[Exercise brief]: Among the lines of data below, reproduce only those from the one with "BMW Yedek Parça (72, 2340)" through the one with "Subscribe (98, 2238)", exactly as they stand, both ends included.

(Stored records)
+---+

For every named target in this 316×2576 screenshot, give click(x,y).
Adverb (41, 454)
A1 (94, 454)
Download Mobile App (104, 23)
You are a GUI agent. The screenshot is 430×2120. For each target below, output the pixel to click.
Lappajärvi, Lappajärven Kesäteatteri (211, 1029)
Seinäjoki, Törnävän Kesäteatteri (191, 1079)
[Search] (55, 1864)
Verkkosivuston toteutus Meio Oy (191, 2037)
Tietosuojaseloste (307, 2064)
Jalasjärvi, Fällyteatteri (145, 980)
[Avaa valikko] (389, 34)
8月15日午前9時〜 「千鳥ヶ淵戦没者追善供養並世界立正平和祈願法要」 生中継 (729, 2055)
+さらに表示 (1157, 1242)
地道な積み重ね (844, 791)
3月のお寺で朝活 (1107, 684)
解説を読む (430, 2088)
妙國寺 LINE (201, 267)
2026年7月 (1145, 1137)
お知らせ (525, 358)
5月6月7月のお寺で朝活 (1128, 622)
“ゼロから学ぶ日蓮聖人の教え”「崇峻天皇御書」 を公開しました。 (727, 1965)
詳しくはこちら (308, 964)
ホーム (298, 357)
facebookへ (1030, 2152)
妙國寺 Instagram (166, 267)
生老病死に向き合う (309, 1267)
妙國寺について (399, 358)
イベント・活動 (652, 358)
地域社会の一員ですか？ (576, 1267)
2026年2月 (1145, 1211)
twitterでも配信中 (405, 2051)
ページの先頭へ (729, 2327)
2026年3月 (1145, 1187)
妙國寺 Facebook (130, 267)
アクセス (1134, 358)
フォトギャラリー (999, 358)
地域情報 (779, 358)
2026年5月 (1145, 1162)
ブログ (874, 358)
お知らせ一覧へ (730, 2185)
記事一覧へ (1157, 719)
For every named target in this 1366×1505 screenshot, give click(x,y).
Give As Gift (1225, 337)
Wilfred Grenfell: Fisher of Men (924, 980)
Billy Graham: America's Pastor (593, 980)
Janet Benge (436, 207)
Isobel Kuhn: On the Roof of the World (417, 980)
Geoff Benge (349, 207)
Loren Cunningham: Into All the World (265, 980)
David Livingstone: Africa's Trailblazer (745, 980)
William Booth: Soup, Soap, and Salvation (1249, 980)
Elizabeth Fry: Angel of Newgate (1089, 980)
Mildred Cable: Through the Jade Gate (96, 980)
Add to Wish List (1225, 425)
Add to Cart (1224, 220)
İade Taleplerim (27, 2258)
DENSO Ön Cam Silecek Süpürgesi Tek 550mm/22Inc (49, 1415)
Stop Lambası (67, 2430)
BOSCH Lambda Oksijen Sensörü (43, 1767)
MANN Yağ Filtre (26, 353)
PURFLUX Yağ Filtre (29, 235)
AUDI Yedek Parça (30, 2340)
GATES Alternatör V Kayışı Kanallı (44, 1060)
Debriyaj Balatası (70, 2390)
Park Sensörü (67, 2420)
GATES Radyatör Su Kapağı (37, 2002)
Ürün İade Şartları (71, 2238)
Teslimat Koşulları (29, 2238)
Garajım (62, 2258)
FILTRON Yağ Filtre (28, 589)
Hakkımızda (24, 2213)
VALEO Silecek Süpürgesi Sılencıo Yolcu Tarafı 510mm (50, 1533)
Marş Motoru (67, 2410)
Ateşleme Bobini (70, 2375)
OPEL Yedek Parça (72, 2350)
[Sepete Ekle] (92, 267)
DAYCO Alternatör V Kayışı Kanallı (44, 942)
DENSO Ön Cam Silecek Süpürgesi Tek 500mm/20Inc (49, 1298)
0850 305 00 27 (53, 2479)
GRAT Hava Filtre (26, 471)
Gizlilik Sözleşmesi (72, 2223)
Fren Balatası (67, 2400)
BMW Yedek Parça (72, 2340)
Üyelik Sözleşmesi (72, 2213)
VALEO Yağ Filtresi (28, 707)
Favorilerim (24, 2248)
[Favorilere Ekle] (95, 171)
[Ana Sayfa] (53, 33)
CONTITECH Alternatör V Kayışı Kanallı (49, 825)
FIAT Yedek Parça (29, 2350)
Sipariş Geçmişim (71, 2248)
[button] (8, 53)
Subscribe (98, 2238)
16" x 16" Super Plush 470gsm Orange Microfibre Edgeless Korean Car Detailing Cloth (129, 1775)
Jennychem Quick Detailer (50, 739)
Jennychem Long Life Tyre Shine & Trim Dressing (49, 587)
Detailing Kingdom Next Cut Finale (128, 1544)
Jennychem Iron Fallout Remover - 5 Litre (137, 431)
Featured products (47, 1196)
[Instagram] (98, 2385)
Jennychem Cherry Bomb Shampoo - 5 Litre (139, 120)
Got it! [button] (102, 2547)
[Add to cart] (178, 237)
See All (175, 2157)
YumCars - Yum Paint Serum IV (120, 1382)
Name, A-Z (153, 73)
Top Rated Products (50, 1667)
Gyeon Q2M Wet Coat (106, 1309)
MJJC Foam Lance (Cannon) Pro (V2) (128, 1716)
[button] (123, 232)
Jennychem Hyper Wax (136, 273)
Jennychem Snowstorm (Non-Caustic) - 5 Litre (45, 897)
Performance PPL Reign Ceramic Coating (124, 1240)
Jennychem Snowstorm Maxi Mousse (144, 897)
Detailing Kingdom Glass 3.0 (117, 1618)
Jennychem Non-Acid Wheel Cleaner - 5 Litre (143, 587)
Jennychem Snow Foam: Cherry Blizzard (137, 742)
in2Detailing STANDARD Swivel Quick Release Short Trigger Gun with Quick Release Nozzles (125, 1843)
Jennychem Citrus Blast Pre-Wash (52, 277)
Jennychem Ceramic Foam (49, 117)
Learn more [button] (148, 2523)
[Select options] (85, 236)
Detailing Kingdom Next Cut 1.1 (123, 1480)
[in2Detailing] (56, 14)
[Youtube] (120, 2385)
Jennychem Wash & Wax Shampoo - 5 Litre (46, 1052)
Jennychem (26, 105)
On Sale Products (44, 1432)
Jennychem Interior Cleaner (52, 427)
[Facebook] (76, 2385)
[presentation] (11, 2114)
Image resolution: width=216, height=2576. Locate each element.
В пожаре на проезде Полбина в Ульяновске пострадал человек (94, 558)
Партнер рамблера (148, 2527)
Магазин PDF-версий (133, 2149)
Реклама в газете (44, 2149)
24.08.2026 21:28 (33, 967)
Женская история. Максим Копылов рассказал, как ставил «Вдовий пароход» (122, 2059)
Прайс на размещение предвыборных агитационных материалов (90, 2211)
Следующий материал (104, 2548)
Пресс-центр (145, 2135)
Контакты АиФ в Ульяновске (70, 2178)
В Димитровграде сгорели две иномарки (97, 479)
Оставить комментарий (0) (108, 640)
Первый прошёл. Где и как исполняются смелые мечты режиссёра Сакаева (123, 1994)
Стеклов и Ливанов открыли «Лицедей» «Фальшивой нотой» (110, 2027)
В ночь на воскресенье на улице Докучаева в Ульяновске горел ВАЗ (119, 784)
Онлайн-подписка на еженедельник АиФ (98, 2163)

+---+

[Result of the exercise]:
BMW Yedek Parça (72, 2340)
Üyelik Sözleşmesi (72, 2213)
VALEO Yağ Filtresi (28, 707)
Favorilerim (24, 2248)
[Favorilere Ekle] (95, 171)
[Ana Sayfa] (53, 33)
CONTITECH Alternatör V Kayışı Kanallı (49, 825)
FIAT Yedek Parça (29, 2350)
Sipariş Geçmişim (71, 2248)
[button] (8, 53)
Subscribe (98, 2238)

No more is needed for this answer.